# Binocular

We explore a different approach of training per patient by loading both left and right image and train efficient net b0 

We also treat ODIR as multi-label problem instead of multi-class as originally it is officially a multi-label problem
from https://odir2019.grand-challenge.org/dataset/
> Note: one patient may contains one or multiple labels. 

We also want to explore binocular or siamese approach to train our model on both left and right fundus image pair. This has been researched in https://arxiv.org/html/2504.18046v3 DMS-Net:Dual-Modal Multi-Scale Siamese Network for Binocular: Fundus Image Classification Guohao Huo, Zibo Lin, Zitong Wang, Ruiting Dai, Hao Tang paper to work well for fundus disease classification 

There are 3 advantages of use both eyes images instead of one eye image :
- Symmetry: Diseases like Diabetes aren't "accidents" in one eye; they are systemic. If the AI sees it in both, it's a "confirmed" diagnosis.

- Comparison: The left eye acts as a "control" for the right eye.
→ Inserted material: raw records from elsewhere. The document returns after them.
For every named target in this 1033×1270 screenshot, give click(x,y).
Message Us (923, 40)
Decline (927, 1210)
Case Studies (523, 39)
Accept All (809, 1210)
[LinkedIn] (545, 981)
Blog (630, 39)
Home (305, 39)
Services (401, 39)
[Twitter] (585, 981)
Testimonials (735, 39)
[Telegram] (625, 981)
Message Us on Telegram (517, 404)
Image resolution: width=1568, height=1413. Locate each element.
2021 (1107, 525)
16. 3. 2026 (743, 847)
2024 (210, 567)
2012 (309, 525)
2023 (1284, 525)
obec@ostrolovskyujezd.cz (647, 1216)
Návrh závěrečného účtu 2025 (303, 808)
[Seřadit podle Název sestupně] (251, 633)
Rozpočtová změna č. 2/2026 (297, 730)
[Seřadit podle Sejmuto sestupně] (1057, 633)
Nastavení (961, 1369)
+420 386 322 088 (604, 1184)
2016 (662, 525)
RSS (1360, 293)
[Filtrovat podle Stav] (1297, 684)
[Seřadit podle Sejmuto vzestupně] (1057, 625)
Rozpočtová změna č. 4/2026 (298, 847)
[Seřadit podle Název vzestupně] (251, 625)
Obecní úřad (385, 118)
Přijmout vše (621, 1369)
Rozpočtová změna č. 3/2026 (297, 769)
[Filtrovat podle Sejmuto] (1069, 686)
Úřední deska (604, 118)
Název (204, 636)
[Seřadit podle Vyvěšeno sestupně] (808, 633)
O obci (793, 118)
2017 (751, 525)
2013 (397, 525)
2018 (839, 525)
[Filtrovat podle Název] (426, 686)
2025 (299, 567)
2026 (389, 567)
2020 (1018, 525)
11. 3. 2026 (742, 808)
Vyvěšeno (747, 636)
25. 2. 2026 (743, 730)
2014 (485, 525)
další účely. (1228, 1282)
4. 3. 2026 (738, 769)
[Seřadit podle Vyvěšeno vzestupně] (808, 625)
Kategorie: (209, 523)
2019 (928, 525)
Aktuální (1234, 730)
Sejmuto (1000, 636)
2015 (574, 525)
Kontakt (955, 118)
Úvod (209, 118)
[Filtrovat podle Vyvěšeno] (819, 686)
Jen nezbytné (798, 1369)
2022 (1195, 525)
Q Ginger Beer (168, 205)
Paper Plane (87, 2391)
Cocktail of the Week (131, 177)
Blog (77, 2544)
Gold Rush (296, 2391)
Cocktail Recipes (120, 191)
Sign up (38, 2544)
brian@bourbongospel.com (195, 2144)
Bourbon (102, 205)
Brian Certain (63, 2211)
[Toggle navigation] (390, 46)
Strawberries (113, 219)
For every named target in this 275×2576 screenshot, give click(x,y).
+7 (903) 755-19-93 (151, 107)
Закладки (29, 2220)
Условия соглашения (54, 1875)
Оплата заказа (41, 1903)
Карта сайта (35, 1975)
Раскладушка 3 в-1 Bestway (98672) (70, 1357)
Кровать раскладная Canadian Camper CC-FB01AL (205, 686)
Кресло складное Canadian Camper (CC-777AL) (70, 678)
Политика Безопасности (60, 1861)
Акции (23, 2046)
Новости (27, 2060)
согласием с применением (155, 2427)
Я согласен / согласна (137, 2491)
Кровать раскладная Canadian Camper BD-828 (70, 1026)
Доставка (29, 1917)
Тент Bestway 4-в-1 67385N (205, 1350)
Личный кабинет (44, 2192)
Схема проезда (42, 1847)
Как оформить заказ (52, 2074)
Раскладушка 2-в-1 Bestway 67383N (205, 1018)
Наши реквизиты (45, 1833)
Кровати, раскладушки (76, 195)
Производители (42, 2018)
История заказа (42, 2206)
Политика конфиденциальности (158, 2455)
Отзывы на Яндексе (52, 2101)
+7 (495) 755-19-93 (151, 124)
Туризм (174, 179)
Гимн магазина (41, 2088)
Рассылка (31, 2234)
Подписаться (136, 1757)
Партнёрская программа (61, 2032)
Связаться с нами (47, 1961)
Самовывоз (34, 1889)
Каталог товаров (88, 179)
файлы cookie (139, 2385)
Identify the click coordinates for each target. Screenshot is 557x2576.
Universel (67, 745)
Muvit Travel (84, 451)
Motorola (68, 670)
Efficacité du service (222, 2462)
AI can spot a tiny change by noticing how much it differs from the other eye.

- Noise Reduction: Just like your two eyes help you see depth, two images help the AI ignore "camera blur" or "dust" on one lens that might look like a disease.

Install Dependencies

In [1]:
%%capture
!pip install -q kagglehub torch torchvision scikit-learn pandas opencv-python tqdm wandb

Import python libraries

In [2]:

import os
import cv2
import pandas as pd
import numpy as np
import torch
import torch.nn as nn
from torch.utils.data import Dataset, DataLoader
from torchvision import models, transforms
from sklearn.model_selection import train_test_split
from sklearn.metrics import f1_score, classification_report, multilabel_confusion_matrix, accuracy_score
import kagglehub
from tqdm import tqdm # tqdm for progress bars
import wandb


Download DataSet

In [3]:
# 1. Download Dataset (Official ODIR-5K)
path = kagglehub.dataset_download("andrewmvd/ocular-disease-recognition-odir5k")
print("Dataset path:", path)
IMG_DIR = os.path.join(path, "ODIR-5K/ODIR-5K/Training Images")
CSV_PATH = os.path.join(path, "full_df.csv")
IMG_SIZE = 512
df = pd.read_csv(CSV_PATH)

Dataset path: /home/ray/.cache/kagglehub/datasets/andrewmvd/ocular-disease-recognition-odir5k/versions/2


In [4]:
df.head()

Unnamed: 0,ID,Patient Age,Patient Sex,Left-Fundus,Right-Fundus,Left-Diagnostic Keywords,Right-Diagnostic Keywords,N,D,G,C,A,H,M,O,filepath,labels,target,filename
0,0,69,Female,0_left.jpg,0_right.jpg,cataract,normal fundus,0,0,0,1,0,0,0,0,../input/ocular-disease-recognition-odir5k/ODI...,['N'],"[1, 0, 0, 0, 0, 0, 0, 0]",0_right.jpg
1,1,57,Male,1_left.jpg,1_right.jpg,normal fundus,normal fundus,1,0,0,0,0,0,0,0,../input/ocular-disease-recognition-odir5k/ODI...,['N'],"[1, 0, 0, 0, 0, 0, 0, 0]",1_right.jpg
2,2,42,Male,2_left.jpg,2_right.jpg,laser spotÔºåmoderate non proliferative retinopathy,moderate non proliferative retinopathy,0,1,0,0,0,0,0,1,../input/ocular-disease-recognition-odir5k/ODI...,['D'],"[0, 1, 0, 0, 0, 0, 0, 0]",2_right.jpg
3,4,53,Male,4_left.jpg,4_right.jpg,macular epiretinal membrane,mild nonproliferative retinopathy,0,1,0,0,0,0,0,1,../input/ocular-disease-recognition-odir5k/ODI...,['D'],"[0, 1, 0, 0, 0, 0, 0, 0]",4_right.jpg
4,5,50,Female,5_left.jpg,5_right.jpg,moderate non proliferative retinopathy,moderate non proliferative retinopathy,0,1,0,0,0,0,0,0,../input/ocular-disease-recognition-odir5k/ODI...,['D'],"[0, 1, 0, 0, 0, 0, 0, 0]",5_right.jpg


## Ben Graham's Preprocessing

This function implements the Ben Graham Preprocessing 
ref : 
- https://scholar.google.com/citations?view_op=view_citation&hl=en&user=jQkkhlkAAAAJ&citation_for_view=jQkkhlkAAAAJ:sNmaIFBj_lkC
- https://scholar.google.com/citations?user=jQkkhlkAAAAJ&hl=en
- https://arxiv.org/abs/2303.00915 usuyama variation


From https://medium.com/@astronomer.abdurrehman/enhancing-image-quality-for-machine-learning-ben-grahams-preprocessing-e795ad982abe
the method described as followed
<blockquote>

The cv2.GauissanBlur takes an image, (0, 0) tuple automatically chooses a gaussian filter size based on sigmaX value which specifies the intensity of blur. Goal of using gaussian blur here is to reduce the noise and smooth out the fine details.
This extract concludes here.